* Assignment
A word-for-word copy of the whole listing is required.
+ + + + +
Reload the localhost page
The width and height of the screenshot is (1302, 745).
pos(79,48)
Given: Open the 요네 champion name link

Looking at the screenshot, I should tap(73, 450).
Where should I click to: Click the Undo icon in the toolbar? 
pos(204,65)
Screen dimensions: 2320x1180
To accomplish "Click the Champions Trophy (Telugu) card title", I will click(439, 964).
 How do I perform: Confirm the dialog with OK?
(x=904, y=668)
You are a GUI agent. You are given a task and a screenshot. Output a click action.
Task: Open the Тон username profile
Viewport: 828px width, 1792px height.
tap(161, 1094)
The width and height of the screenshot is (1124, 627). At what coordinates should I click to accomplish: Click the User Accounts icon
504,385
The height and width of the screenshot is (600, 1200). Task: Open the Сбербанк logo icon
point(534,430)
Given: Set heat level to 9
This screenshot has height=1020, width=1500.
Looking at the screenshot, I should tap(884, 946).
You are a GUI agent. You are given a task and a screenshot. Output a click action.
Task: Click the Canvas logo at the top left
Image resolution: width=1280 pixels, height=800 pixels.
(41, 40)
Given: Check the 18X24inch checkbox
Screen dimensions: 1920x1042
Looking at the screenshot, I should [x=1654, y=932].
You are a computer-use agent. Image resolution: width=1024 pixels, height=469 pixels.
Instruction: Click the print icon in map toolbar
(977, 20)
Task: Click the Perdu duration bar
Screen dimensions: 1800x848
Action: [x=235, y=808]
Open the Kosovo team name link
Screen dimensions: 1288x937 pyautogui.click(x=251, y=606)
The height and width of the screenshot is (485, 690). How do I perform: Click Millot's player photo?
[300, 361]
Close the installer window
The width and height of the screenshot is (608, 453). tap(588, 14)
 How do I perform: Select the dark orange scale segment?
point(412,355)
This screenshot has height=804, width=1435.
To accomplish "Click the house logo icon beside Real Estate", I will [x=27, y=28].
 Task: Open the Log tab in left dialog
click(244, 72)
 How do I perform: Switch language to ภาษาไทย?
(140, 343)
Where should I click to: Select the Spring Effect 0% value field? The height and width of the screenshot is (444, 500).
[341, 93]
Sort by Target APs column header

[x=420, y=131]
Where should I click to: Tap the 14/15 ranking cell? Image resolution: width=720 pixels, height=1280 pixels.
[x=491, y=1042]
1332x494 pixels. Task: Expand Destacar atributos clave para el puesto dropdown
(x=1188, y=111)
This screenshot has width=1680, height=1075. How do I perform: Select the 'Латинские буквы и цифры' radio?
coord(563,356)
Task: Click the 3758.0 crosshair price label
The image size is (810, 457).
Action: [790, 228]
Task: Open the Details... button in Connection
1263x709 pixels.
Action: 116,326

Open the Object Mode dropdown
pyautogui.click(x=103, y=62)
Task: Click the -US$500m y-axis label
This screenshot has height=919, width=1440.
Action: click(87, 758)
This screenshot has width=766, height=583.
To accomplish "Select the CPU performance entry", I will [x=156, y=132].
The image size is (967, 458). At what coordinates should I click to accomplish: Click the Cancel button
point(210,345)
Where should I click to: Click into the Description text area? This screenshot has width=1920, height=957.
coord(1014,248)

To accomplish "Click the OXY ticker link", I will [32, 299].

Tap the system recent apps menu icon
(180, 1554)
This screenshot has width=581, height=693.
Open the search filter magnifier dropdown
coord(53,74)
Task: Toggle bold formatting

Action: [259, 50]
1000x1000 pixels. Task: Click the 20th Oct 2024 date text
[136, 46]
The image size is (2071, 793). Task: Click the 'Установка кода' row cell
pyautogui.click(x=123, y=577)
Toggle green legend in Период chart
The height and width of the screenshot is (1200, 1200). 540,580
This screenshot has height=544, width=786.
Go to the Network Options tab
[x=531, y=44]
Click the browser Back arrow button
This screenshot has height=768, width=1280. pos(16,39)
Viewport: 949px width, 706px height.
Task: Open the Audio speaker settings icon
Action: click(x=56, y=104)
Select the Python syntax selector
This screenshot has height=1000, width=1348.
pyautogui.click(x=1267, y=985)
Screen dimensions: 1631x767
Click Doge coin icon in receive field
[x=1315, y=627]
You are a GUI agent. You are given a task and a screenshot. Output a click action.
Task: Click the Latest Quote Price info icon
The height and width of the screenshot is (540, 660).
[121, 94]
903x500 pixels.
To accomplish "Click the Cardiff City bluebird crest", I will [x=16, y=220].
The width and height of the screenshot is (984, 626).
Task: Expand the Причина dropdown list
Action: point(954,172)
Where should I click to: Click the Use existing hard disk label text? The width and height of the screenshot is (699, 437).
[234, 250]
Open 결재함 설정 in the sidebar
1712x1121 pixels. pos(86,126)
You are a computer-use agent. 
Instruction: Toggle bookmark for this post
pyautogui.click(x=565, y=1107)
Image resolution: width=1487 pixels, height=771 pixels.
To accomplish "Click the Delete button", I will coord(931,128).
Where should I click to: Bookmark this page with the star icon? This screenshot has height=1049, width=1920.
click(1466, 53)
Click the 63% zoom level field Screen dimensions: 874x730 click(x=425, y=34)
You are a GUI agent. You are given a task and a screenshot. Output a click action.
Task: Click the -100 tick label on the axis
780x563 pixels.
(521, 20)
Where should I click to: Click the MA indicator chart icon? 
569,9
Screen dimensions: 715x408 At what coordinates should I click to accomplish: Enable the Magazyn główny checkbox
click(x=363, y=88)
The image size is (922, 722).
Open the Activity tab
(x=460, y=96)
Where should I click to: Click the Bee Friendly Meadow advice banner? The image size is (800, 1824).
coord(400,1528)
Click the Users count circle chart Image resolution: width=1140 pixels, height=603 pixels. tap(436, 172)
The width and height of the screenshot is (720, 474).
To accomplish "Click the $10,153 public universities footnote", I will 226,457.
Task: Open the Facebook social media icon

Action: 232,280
+ + + + +
* Result for this exercise
Reload the localhost page
The width and height of the screenshot is (1302, 745).
pos(79,48)
Given: Open the 요네 champion name link

Looking at the screenshot, I should tap(73, 450).
Where should I click to: Click the Undo icon in the toolbar? 
pos(204,65)
Screen dimensions: 2320x1180
To accomplish "Click the Champions Trophy (Telugu) card title", I will click(439, 964).
 How do I perform: Confirm the dialog with OK?
(x=904, y=668)
You are a GUI agent. You are given a task and a screenshot. Output a click action.
Task: Open the Тон username profile
Viewport: 828px width, 1792px height.
tap(161, 1094)
The width and height of the screenshot is (1124, 627). At what coordinates should I click to accomplish: Click the User Accounts icon
504,385
The height and width of the screenshot is (600, 1200). Task: Open the Сбербанк logo icon
point(534,430)
Given: Set heat level to 9
This screenshot has height=1020, width=1500.
Looking at the screenshot, I should tap(884, 946).
You are a GUI agent. You are given a task and a screenshot. Output a click action.
Task: Click the Canvas logo at the top left
Image resolution: width=1280 pixels, height=800 pixels.
(41, 40)
Given: Check the 18X24inch checkbox
Screen dimensions: 1920x1042
Looking at the screenshot, I should [x=1654, y=932].
You are a computer-use agent. Image resolution: width=1024 pixels, height=469 pixels.
Instruction: Click the print icon in map toolbar
(977, 20)
Task: Click the Perdu duration bar
Screen dimensions: 1800x848
Action: [x=235, y=808]
Open the Kosovo team name link
Screen dimensions: 1288x937 pyautogui.click(x=251, y=606)
The height and width of the screenshot is (485, 690). How do I perform: Click Millot's player photo?
[300, 361]
Close the installer window
The width and height of the screenshot is (608, 453). tap(588, 14)
 How do I perform: Select the dark orange scale segment?
point(412,355)
This screenshot has height=804, width=1435.
To accomplish "Click the house logo icon beside Real Estate", I will [x=27, y=28].
 Task: Open the Log tab in left dialog
click(244, 72)
 How do I perform: Switch language to ภาษาไทย?
(140, 343)
Where should I click to: Select the Spring Effect 0% value field? The height and width of the screenshot is (444, 500).
[341, 93]
Sort by Target APs column header

[x=420, y=131]
Where should I click to: Tap the 14/15 ranking cell? Image resolution: width=720 pixels, height=1280 pixels.
[x=491, y=1042]
1332x494 pixels. Task: Expand Destacar atributos clave para el puesto dropdown
(x=1188, y=111)
This screenshot has width=1680, height=1075. How do I perform: Select the 'Латинские буквы и цифры' radio?
coord(563,356)
Task: Click the 3758.0 crosshair price label
The image size is (810, 457).
Action: [790, 228]
Task: Open the Details... button in Connection
1263x709 pixels.
Action: 116,326

Open the Object Mode dropdown
pyautogui.click(x=103, y=62)
Task: Click the -US$500m y-axis label
This screenshot has height=919, width=1440.
Action: click(87, 758)
This screenshot has width=766, height=583.
To accomplish "Select the CPU performance entry", I will [x=156, y=132].
The image size is (967, 458). At what coordinates should I click to accomplish: Click the Cancel button
point(210,345)
Where should I click to: Click into the Description text area? This screenshot has width=1920, height=957.
coord(1014,248)

To accomplish "Click the OXY ticker link", I will [32, 299].

Tap the system recent apps menu icon
(180, 1554)
This screenshot has width=581, height=693.
Open the search filter magnifier dropdown
coord(53,74)
Task: Toggle bold formatting

Action: [259, 50]
1000x1000 pixels. Task: Click the 20th Oct 2024 date text
[136, 46]
The image size is (2071, 793). Task: Click the 'Установка кода' row cell
pyautogui.click(x=123, y=577)
Toggle green legend in Период chart
The height and width of the screenshot is (1200, 1200). 540,580
This screenshot has height=544, width=786.
Go to the Network Options tab
[x=531, y=44]
Click the browser Back arrow button
This screenshot has height=768, width=1280. pos(16,39)
Viewport: 949px width, 706px height.
Task: Open the Audio speaker settings icon
Action: click(x=56, y=104)
Select the Python syntax selector
This screenshot has height=1000, width=1348.
pyautogui.click(x=1267, y=985)
Screen dimensions: 1631x767
Click Doge coin icon in receive field
[x=1315, y=627]
You are a GUI agent. You are given a task and a screenshot. Output a click action.
Task: Click the Latest Quote Price info icon
The height and width of the screenshot is (540, 660).
[121, 94]
903x500 pixels.
To accomplish "Click the Cardiff City bluebird crest", I will [x=16, y=220].
The width and height of the screenshot is (984, 626).
Task: Expand the Причина dropdown list
Action: point(954,172)
Where should I click to: Click the Use existing hard disk label text? The width and height of the screenshot is (699, 437).
[234, 250]
Open 결재함 설정 in the sidebar
1712x1121 pixels. pos(86,126)
You are a computer-use agent. 
Instruction: Toggle bookmark for this post
pyautogui.click(x=565, y=1107)
Image resolution: width=1487 pixels, height=771 pixels.
To accomplish "Click the Delete button", I will coord(931,128).
Where should I click to: Bookmark this page with the star icon? This screenshot has height=1049, width=1920.
click(1466, 53)
Click the 63% zoom level field Screen dimensions: 874x730 click(x=425, y=34)
You are a GUI agent. You are given a task and a screenshot. Output a click action.
Task: Click the -100 tick label on the axis
780x563 pixels.
(521, 20)
Where should I click to: Click the MA indicator chart icon? 
569,9
Screen dimensions: 715x408 At what coordinates should I click to accomplish: Enable the Magazyn główny checkbox
click(x=363, y=88)
The image size is (922, 722).
Open the Activity tab
(x=460, y=96)
Where should I click to: Click the Bee Friendly Meadow advice banner? The image size is (800, 1824).
coord(400,1528)
Click the Users count circle chart Image resolution: width=1140 pixels, height=603 pixels. tap(436, 172)
The width and height of the screenshot is (720, 474).
To accomplish "Click the $10,153 public universities footnote", I will 226,457.
Task: Open the Facebook social media icon

Action: 232,280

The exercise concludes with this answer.